== Given records ==
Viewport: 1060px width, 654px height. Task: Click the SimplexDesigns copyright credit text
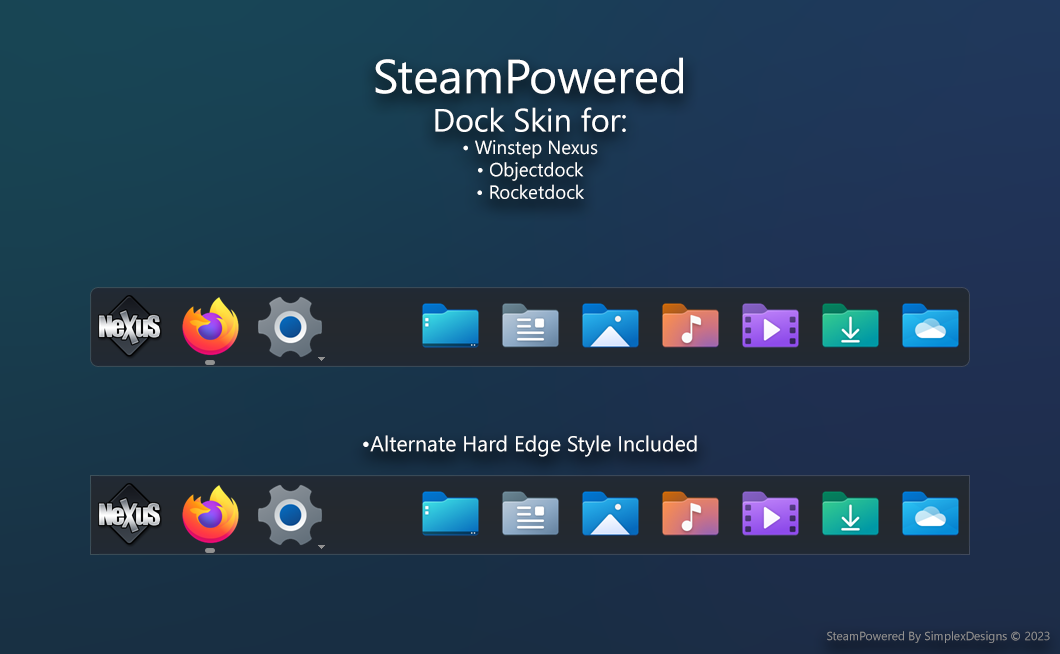(937, 636)
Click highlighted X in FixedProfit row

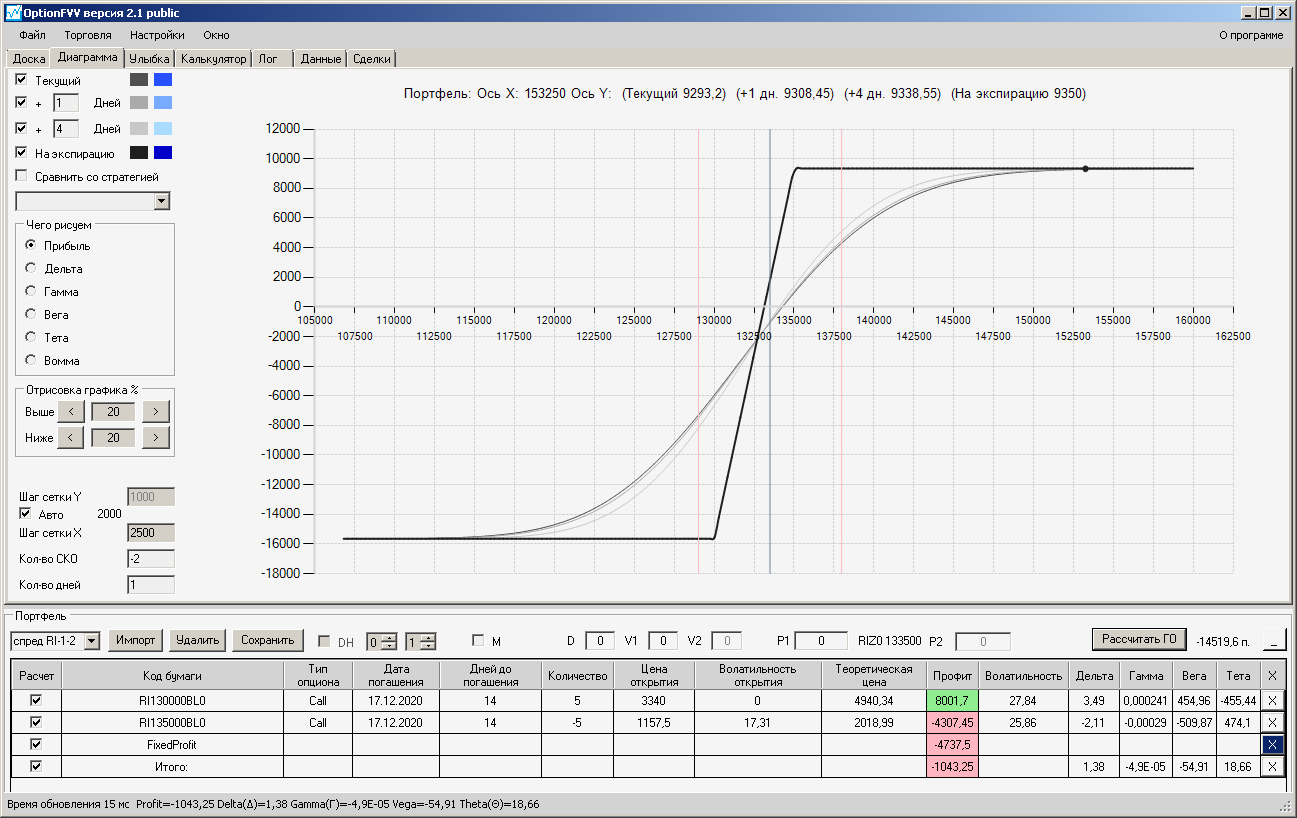coord(1272,744)
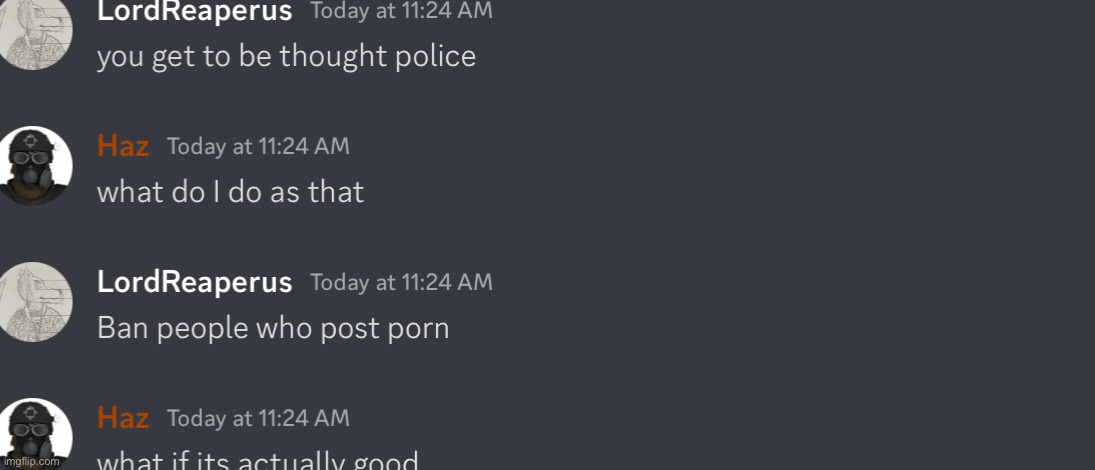The width and height of the screenshot is (1095, 470).
Task: Open Haz username above 'what if its actually good'
Action: coord(123,418)
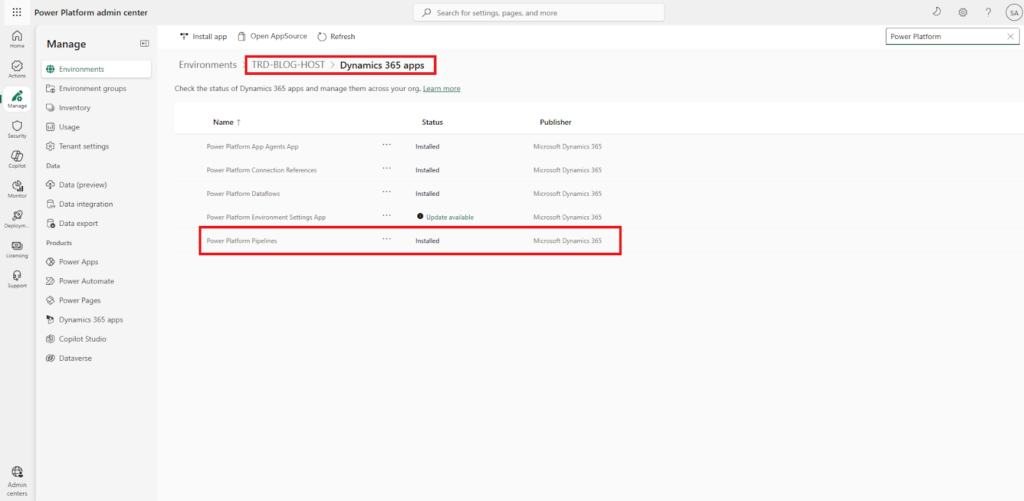Select Environment groups in Manage menu
The image size is (1024, 501).
pos(92,88)
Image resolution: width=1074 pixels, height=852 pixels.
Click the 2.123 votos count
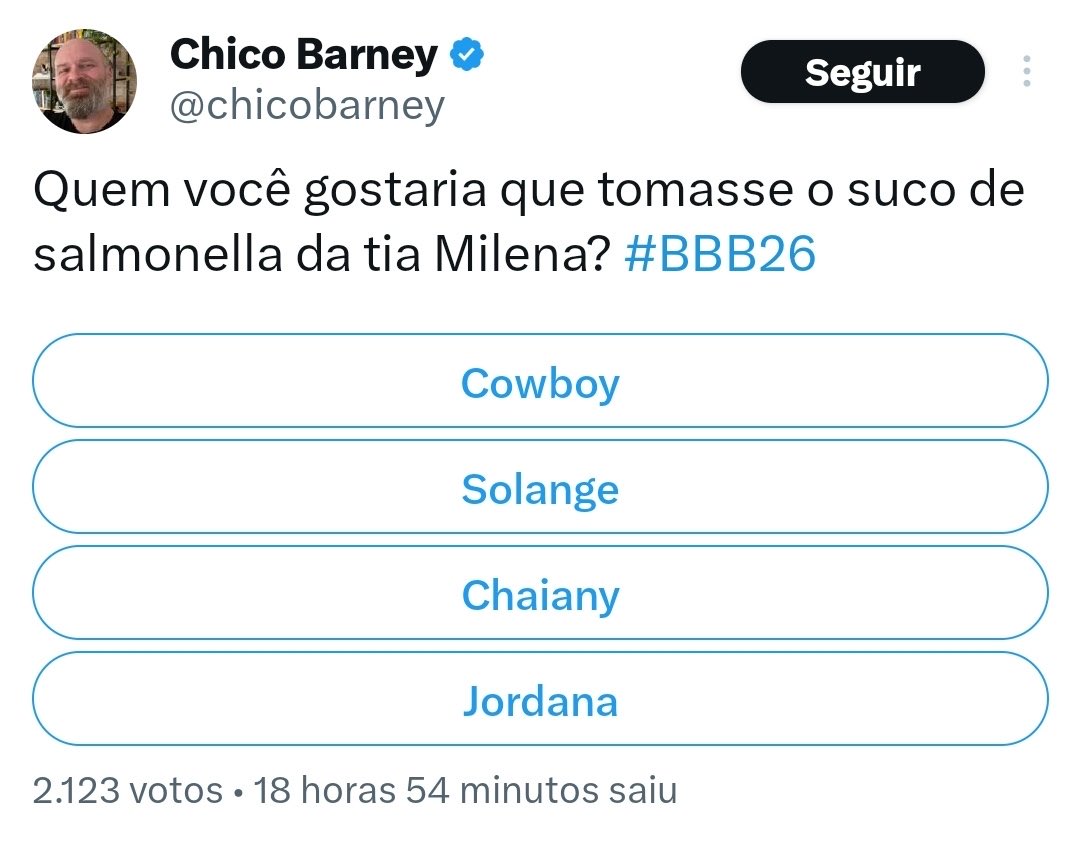tap(128, 791)
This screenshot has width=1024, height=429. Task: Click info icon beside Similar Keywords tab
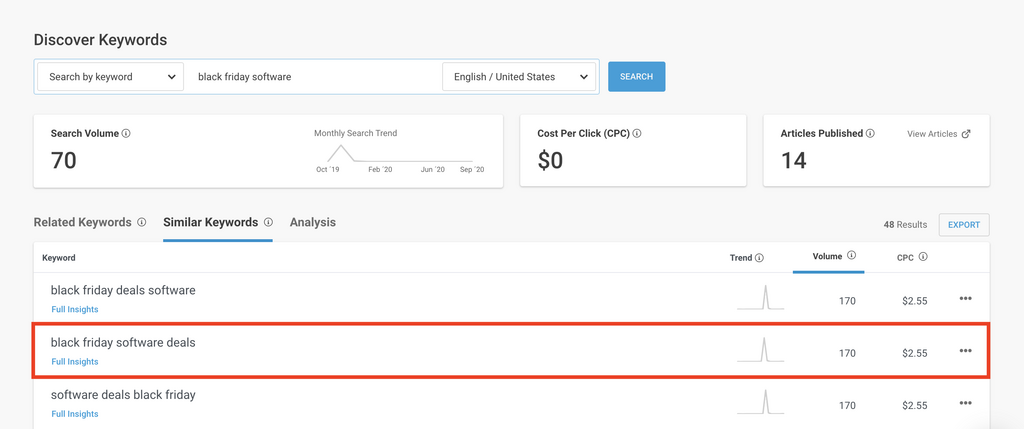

== Given problem ==
Show each line of the data above that contains the string "Task", where case matters.

== Result of the exercise ==
Viewport: 1060px width, 654px height. Task: Click the SimplexDesigns copyright credit text
Task: Open Haz username above 'what if its actually good'
This screenshot has width=1024, height=429. Task: Click info icon beside Similar Keywords tab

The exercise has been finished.